**Required work**. Each entry below needs to be retyped exactly as given.

━━━━━ Entries provided

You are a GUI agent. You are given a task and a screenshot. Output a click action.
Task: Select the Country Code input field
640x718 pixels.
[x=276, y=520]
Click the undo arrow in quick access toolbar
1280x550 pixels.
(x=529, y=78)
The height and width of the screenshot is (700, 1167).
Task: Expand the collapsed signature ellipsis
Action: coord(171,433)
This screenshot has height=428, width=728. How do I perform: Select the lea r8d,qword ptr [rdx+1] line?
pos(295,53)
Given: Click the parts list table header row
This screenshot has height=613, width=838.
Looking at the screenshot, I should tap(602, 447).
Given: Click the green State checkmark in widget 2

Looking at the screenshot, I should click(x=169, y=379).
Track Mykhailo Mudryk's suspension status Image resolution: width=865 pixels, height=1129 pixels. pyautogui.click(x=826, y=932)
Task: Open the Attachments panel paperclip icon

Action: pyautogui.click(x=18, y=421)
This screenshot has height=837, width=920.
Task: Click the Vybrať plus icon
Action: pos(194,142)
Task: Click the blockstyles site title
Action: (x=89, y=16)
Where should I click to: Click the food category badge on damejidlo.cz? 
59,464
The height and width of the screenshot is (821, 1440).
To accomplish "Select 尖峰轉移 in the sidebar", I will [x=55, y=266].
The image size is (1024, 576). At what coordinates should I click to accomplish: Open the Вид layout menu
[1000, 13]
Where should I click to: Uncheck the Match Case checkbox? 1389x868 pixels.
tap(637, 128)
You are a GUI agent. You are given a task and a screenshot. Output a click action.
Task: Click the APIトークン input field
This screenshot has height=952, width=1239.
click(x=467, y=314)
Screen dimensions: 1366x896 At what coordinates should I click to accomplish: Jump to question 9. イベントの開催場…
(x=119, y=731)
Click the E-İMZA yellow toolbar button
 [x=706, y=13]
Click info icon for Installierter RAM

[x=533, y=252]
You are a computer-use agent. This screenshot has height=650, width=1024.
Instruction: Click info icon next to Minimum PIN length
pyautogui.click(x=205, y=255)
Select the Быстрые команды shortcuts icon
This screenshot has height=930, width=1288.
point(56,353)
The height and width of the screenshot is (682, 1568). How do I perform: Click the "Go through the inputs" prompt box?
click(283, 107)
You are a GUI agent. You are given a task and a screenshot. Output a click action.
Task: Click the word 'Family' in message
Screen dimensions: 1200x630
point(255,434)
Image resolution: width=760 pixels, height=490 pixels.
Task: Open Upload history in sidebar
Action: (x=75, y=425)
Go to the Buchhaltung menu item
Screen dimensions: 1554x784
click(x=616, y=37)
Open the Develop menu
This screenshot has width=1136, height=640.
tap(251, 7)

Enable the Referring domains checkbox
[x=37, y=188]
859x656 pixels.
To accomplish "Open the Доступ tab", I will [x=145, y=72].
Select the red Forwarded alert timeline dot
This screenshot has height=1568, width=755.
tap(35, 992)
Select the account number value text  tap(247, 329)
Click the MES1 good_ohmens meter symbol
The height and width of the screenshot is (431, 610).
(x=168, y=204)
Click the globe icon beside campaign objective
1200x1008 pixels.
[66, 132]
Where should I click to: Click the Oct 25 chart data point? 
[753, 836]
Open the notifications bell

━━━━━━━━━━

**Response**.
You are a GUI agent. You are given a task and a screenshot. Output a click action.
Task: Select the Country Code input field
640x718 pixels.
[x=276, y=520]
Click the undo arrow in quick access toolbar
1280x550 pixels.
(x=529, y=78)
The height and width of the screenshot is (700, 1167).
Task: Expand the collapsed signature ellipsis
Action: coord(171,433)
This screenshot has height=428, width=728. How do I perform: Select the lea r8d,qword ptr [rdx+1] line?
pos(295,53)
Given: Click the parts list table header row
This screenshot has height=613, width=838.
Looking at the screenshot, I should tap(602, 447).
Given: Click the green State checkmark in widget 2

Looking at the screenshot, I should click(x=169, y=379).
Track Mykhailo Mudryk's suspension status Image resolution: width=865 pixels, height=1129 pixels. pyautogui.click(x=826, y=932)
Task: Open the Attachments panel paperclip icon

Action: pyautogui.click(x=18, y=421)
This screenshot has height=837, width=920.
Task: Click the Vybrať plus icon
Action: pos(194,142)
Task: Click the blockstyles site title
Action: (x=89, y=16)
Where should I click to: Click the food category badge on damejidlo.cz? 
59,464
The height and width of the screenshot is (821, 1440).
To accomplish "Select 尖峰轉移 in the sidebar", I will [x=55, y=266].
The image size is (1024, 576). At what coordinates should I click to accomplish: Open the Вид layout menu
[1000, 13]
Where should I click to: Uncheck the Match Case checkbox? 1389x868 pixels.
tap(637, 128)
You are a GUI agent. You are given a task and a screenshot. Output a click action.
Task: Click the APIトークン input field
This screenshot has height=952, width=1239.
click(x=467, y=314)
Screen dimensions: 1366x896 At what coordinates should I click to accomplish: Jump to question 9. イベントの開催場…
(x=119, y=731)
Click the E-İMZA yellow toolbar button
 [x=706, y=13]
Click info icon for Installierter RAM

[x=533, y=252]
You are a computer-use agent. This screenshot has height=650, width=1024.
Instruction: Click info icon next to Minimum PIN length
pyautogui.click(x=205, y=255)
Select the Быстрые команды shortcuts icon
This screenshot has height=930, width=1288.
point(56,353)
The height and width of the screenshot is (682, 1568). How do I perform: Click the "Go through the inputs" prompt box?
click(283, 107)
You are a GUI agent. You are given a task and a screenshot. Output a click action.
Task: Click the word 'Family' in message
Screen dimensions: 1200x630
point(255,434)
Image resolution: width=760 pixels, height=490 pixels.
Task: Open Upload history in sidebar
Action: (x=75, y=425)
Go to the Buchhaltung menu item
Screen dimensions: 1554x784
click(x=616, y=37)
Open the Develop menu
This screenshot has width=1136, height=640.
tap(251, 7)

Enable the Referring domains checkbox
[x=37, y=188]
859x656 pixels.
To accomplish "Open the Доступ tab", I will [x=145, y=72].
Select the red Forwarded alert timeline dot
This screenshot has height=1568, width=755.
tap(35, 992)
Select the account number value text  tap(247, 329)
Click the MES1 good_ohmens meter symbol
The height and width of the screenshot is (431, 610).
(x=168, y=204)
Click the globe icon beside campaign objective
1200x1008 pixels.
[66, 132]
Where should I click to: Click the Oct 25 chart data point? 
[753, 836]
Open the notifications bell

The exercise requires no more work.